The taste buds in our tongues contain receptor cells that detect food particles dissolved in saliva.  G-protein coupled receptors on the surface of those receptor cells have been identified that respond to sweet, savory, or bitter tasting chemicals.  Twenty-five different G-protein coupled bitter taste receptors have been identified in humans.  When these bitter receptors are activated on the tongue, we sense a bitter taste that promotes rejection of the food we are eating.  It turns out that bitter taste receptors are not just in the taste buds of the tongue, however.  Bitter taste receptors are also found in the epithelium of the nasal cavity, trachea, gut, urethra and other tissues.  The bitter taste receptors in tissues outside the taste buds do not play a role in taste perception.  Instead, these receptors detect chemicals released by pathogens.  Activation of the bitter receptors in these other tissues trigger host-defense and immune responses that help protect against disease.

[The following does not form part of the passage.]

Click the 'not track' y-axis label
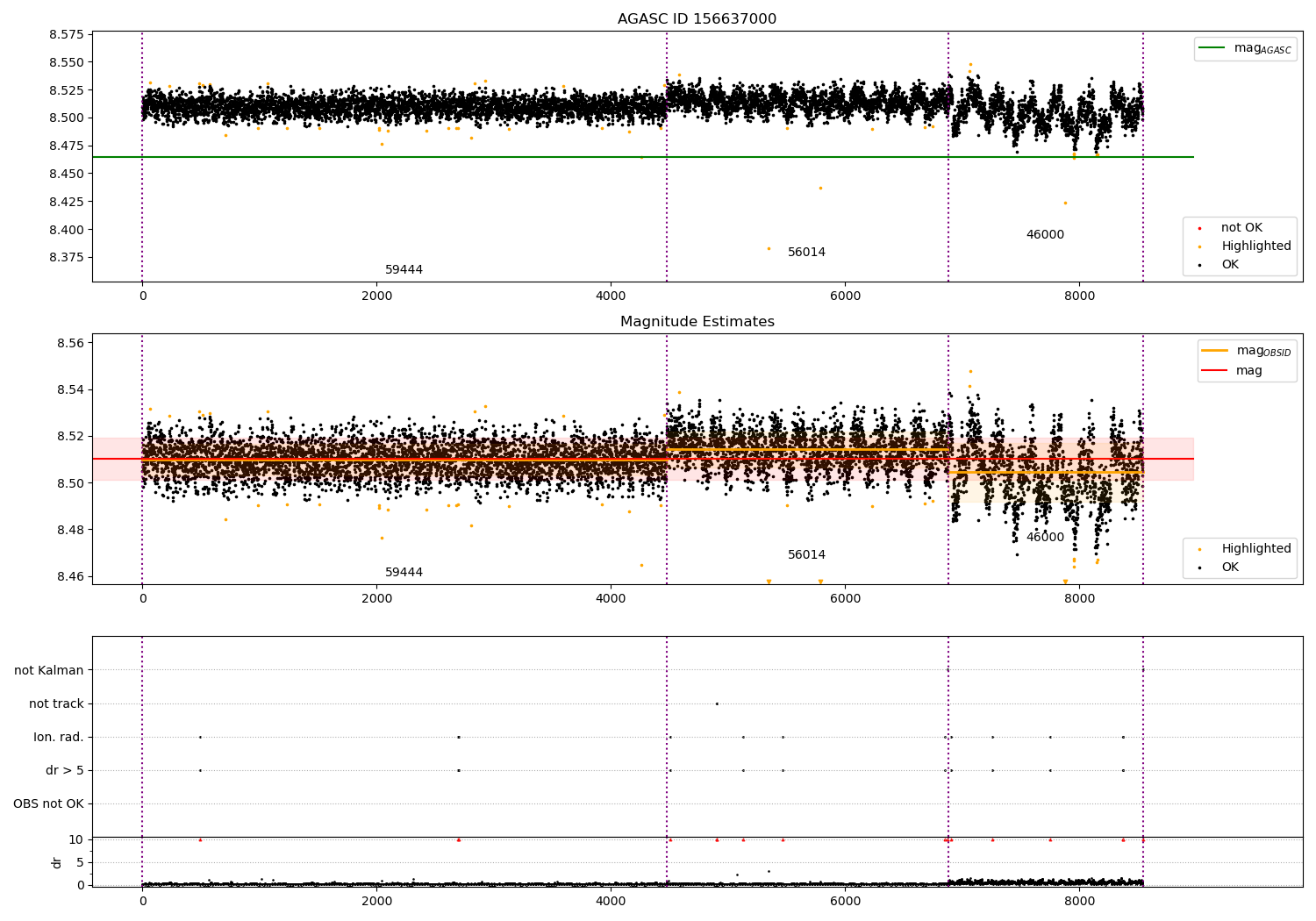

BMC LogoAt the University of Washington, we identified one type of bitter taste receptor (T2R38) in gingival epithelial cells of the gums.  There are three important single nucleotide polymorphisms (genetic differences) in the TAS2R38 bitter taste receptor gene, which codes for the T2R38 receptor.  These polymorphisms result in two common genetic haplotypes, which are labeled PAV (Proline, Alanine, Valine) and AVI (Alanine, Valine, Isoleucine) based on the amino acid substitutions that result at positions 49, 262, and 296 of the receptor.  People inherit two haplotypes, one from their father and the other from their mother, resulting in a genetic diplotype.  People who have PAV/PAV or PAV/AVI genetic diplotypes perceive thiourea-containing compounds as bitter tasting, whereas those with the AVI/AVI genotype find these compounds to be almost taste-less.  In our work at University of Washington, we found that gingival epithelial cells with PAV/PAV and AVI/AVI diplotypes responded differently to the bacteria involved in dental caries and periodontal disease.  Gingival epithelial cells with PAV/PAV genotype responded more to S. mutans (a pathogen involved in caries), whereas gingival epithelial cells with the AVI/AVI genotype responded more to P. gingivalis (a pathogen involved in periodontal disease).

Previous studies have shown a protective effect against caries for those with the PAV haplotype of TAS2R38.  The previous laboratory work at University of Washington led us to believe that the AVI haplotype might be protective against periodontal disease.  We conducted a cross-sectional study at Khon Kaen University in Thailand to learn more about genetic differences in the T2R38 bitter taste receptor among Thai people.  We also examined the association of genetic differences with measures of caries (decayed-missing-filled teeth) and periodontal disease (defined as one site with probing depth greater than 5 mm).  In the study, we genotyped 250 patients seeking care at Khon Kaen University Dental Hospital.  Of those patients, 46% were PAV/PAV genotype, 42% were PAV/AVI, and 12% were AVI/AVI.  These distributions are similar to that seen in other studies of Asian populations.  As we expected based on the prior laboratory work at University of Washington, those patients with an AVI haplotype had less periodontal disease than those with the PAV/PAV genotype.  However, trends for differences in decayed-missing-filled teeth did not reach statistical significance in our study.  This study provides evidence of the importance of the T2R38 bitter taste receptor in maintaining oral health.